══ Available records ══
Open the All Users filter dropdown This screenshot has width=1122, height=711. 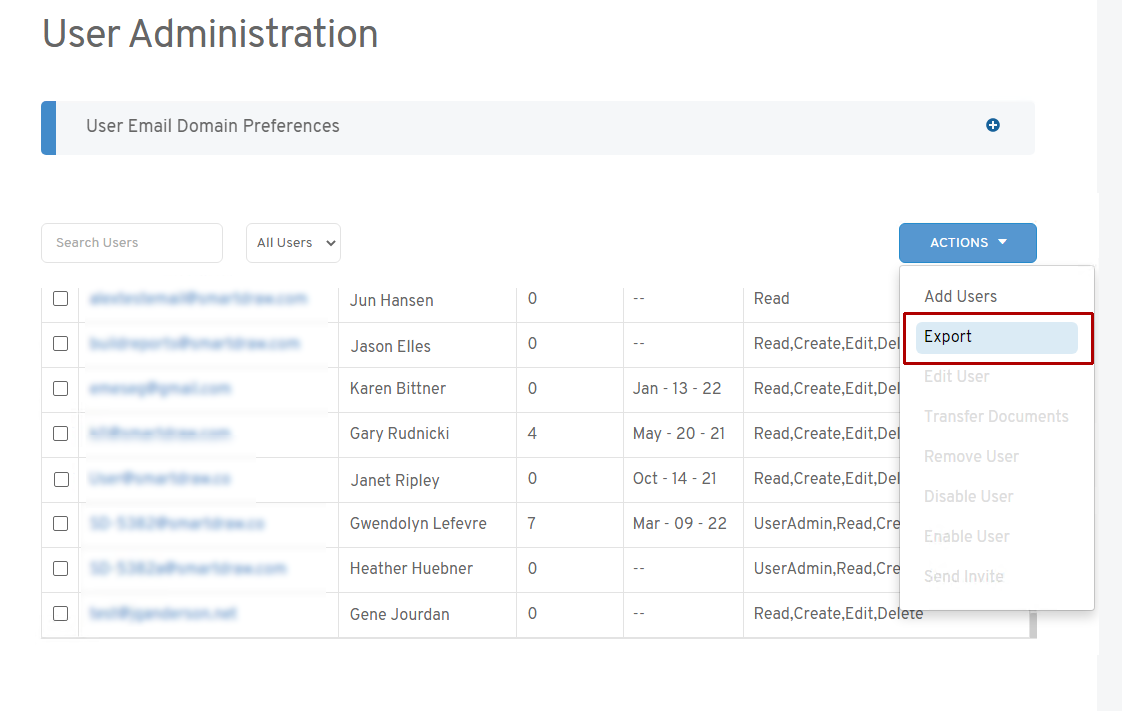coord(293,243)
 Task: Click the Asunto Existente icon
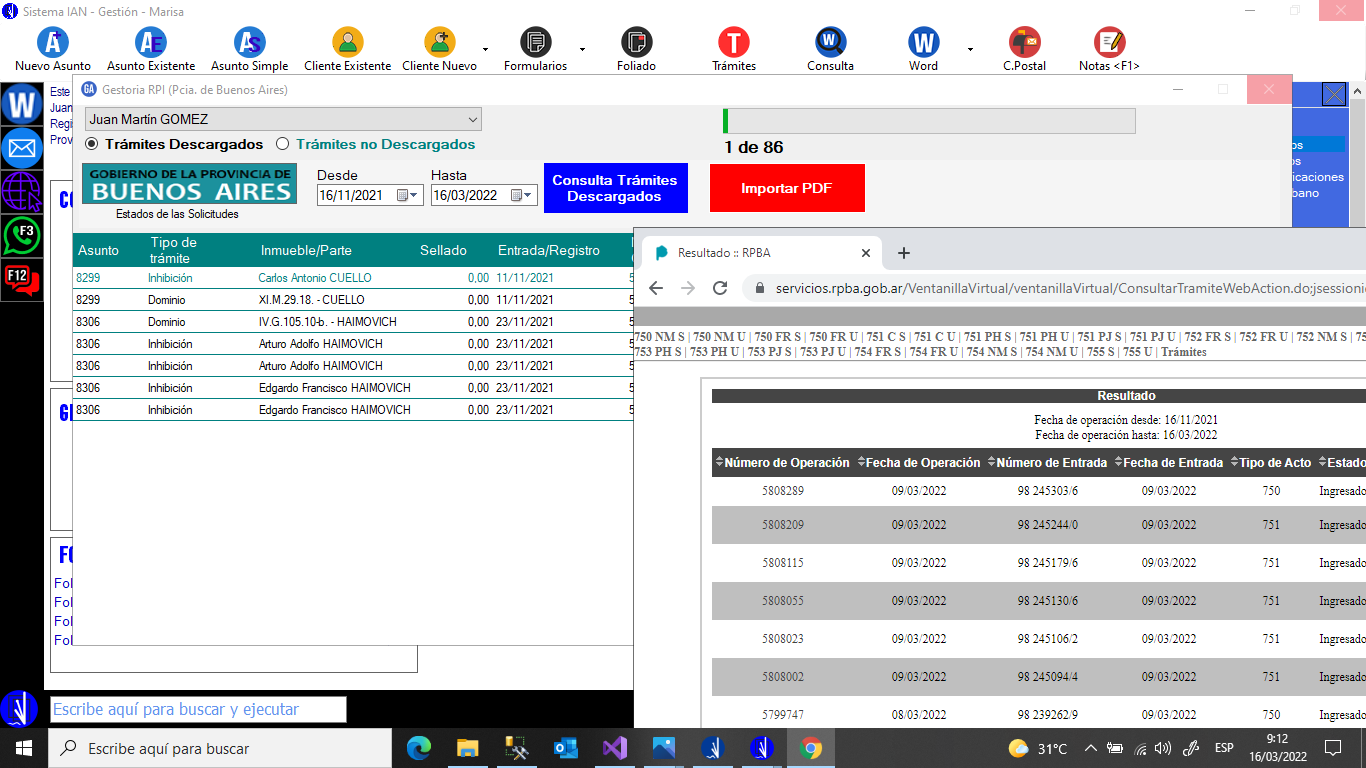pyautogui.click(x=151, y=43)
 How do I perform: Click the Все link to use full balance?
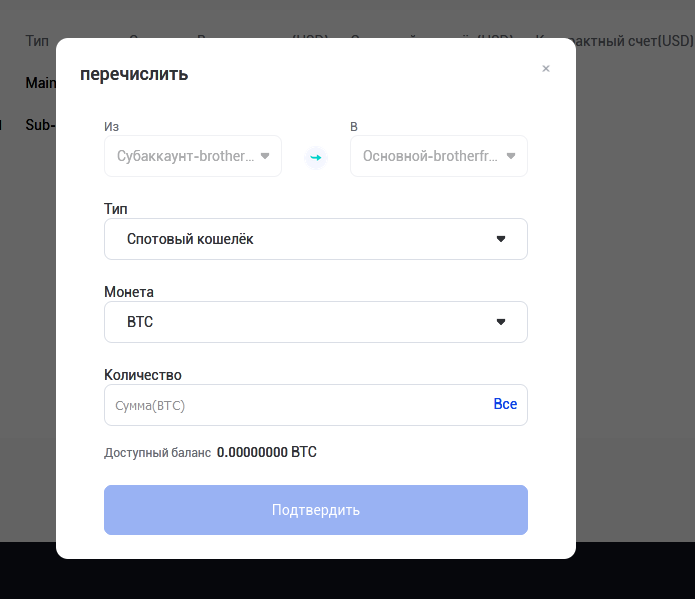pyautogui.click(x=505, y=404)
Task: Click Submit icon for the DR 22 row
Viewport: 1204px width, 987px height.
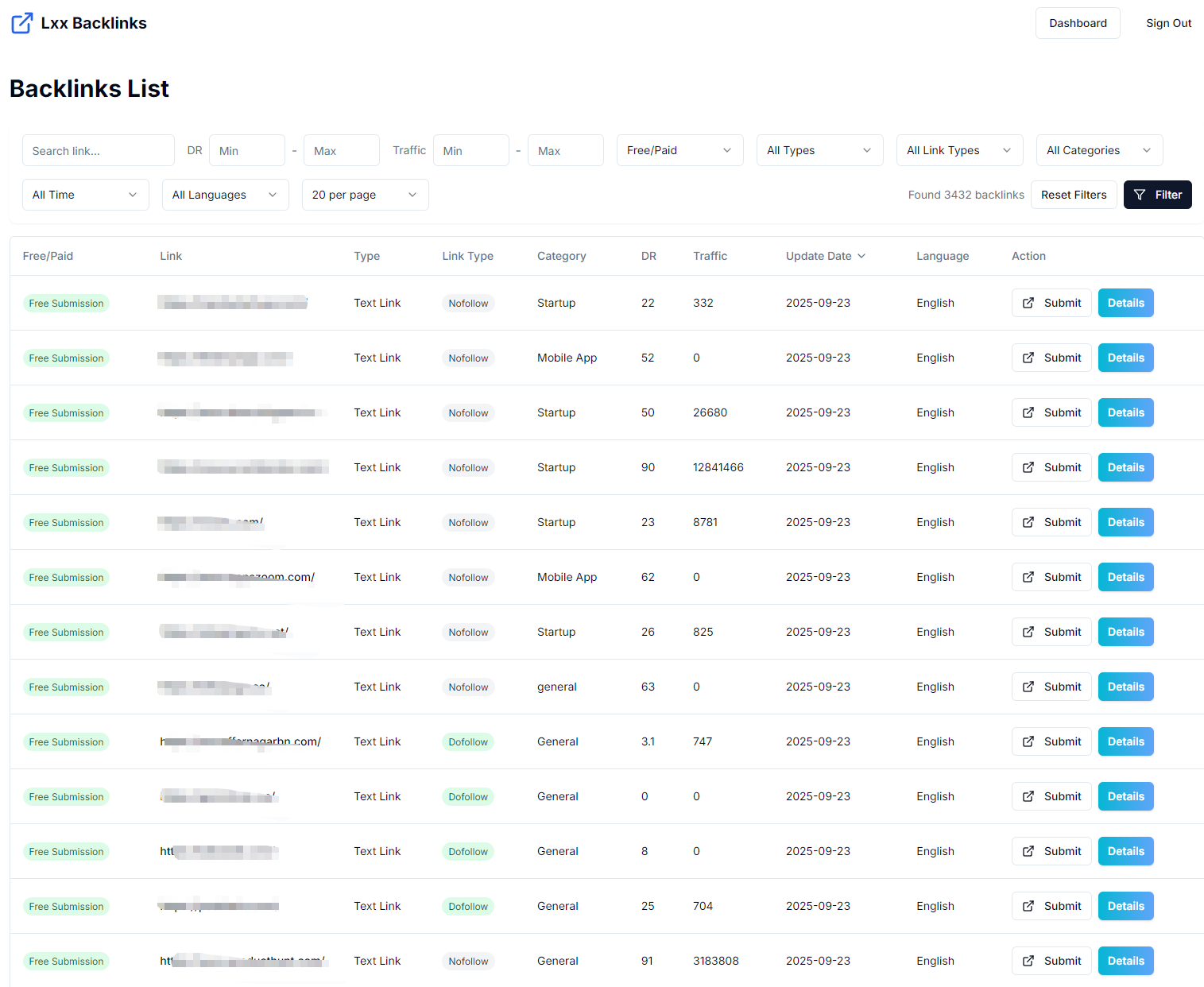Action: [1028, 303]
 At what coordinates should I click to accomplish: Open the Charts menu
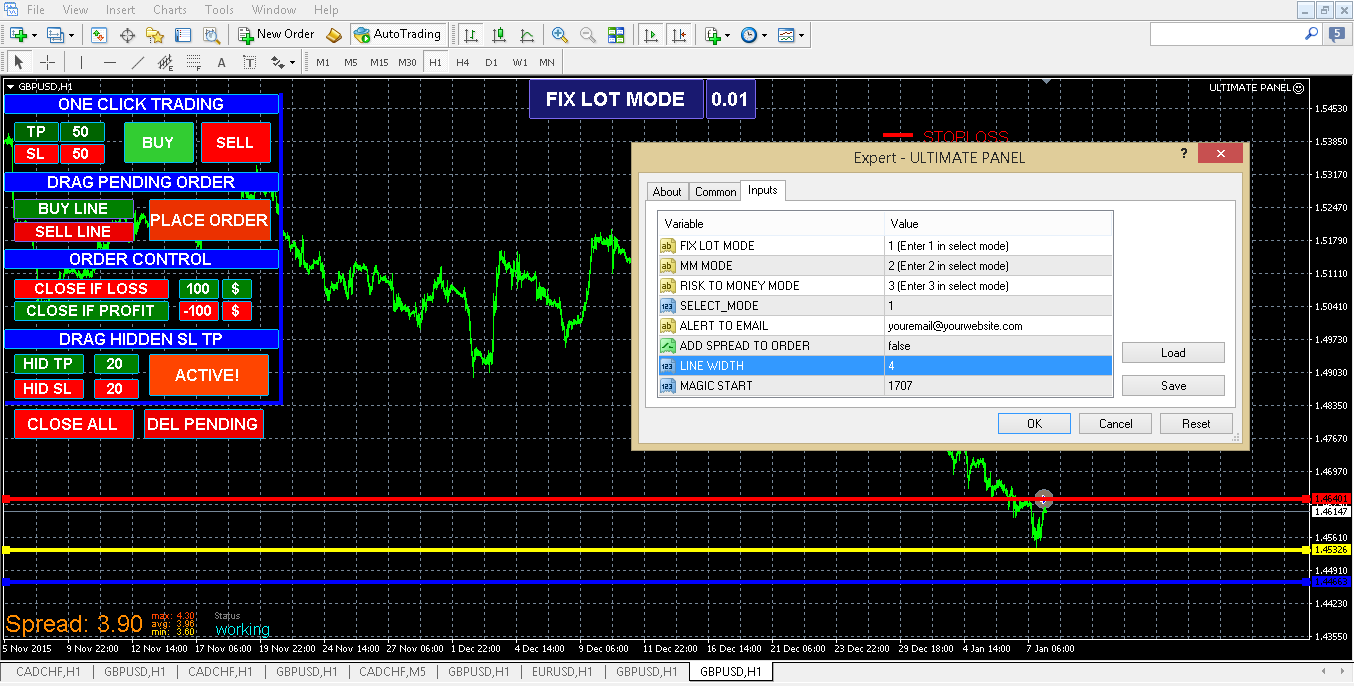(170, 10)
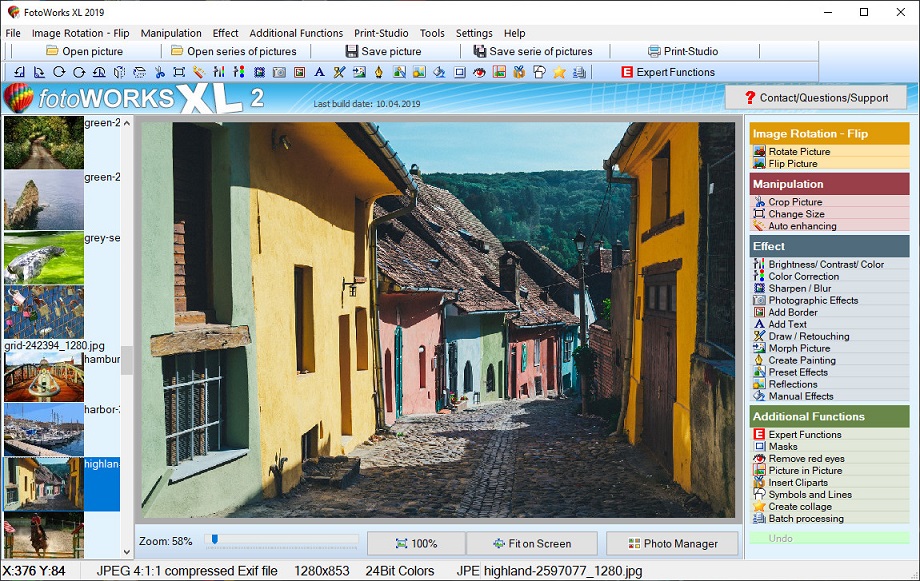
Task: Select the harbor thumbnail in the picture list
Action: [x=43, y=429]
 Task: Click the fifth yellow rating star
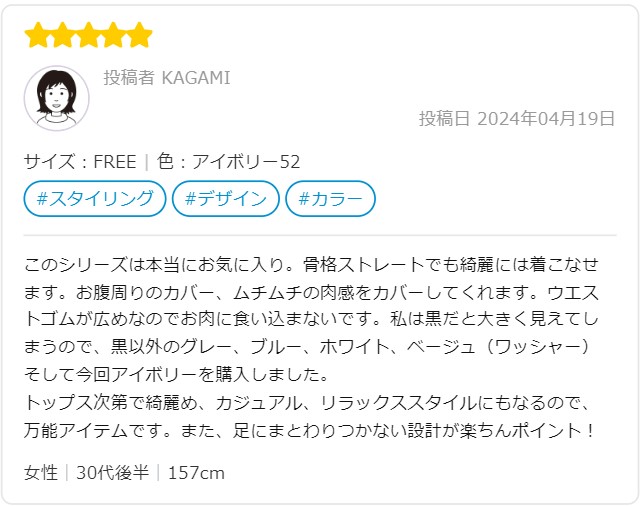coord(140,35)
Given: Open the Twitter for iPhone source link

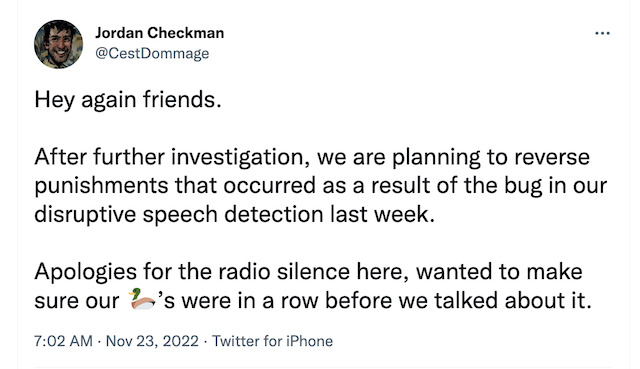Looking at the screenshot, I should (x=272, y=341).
═══
Could you repeat, exactly and with nothing else, the lines from the one containing "Task: Click the Asunto Existente icon" through the last line of the records above, leaving out the pictures?

Answer section>
 Task: Click the Asunto Existente icon
pyautogui.click(x=151, y=43)
 How do I perform: Click the Все link to use full balance?
pyautogui.click(x=505, y=404)
Task: Click Submit icon for the DR 22 row
Viewport: 1204px width, 987px height.
Action: [1028, 303]
 At what coordinates should I click to accomplish: Open the Charts menu
(170, 10)
Task: Select the harbor thumbnail in the picture list
Action: [x=43, y=429]
 Task: Click the fifth yellow rating star
coord(140,35)
Given: Open the Twitter for iPhone source link

Looking at the screenshot, I should (x=272, y=341).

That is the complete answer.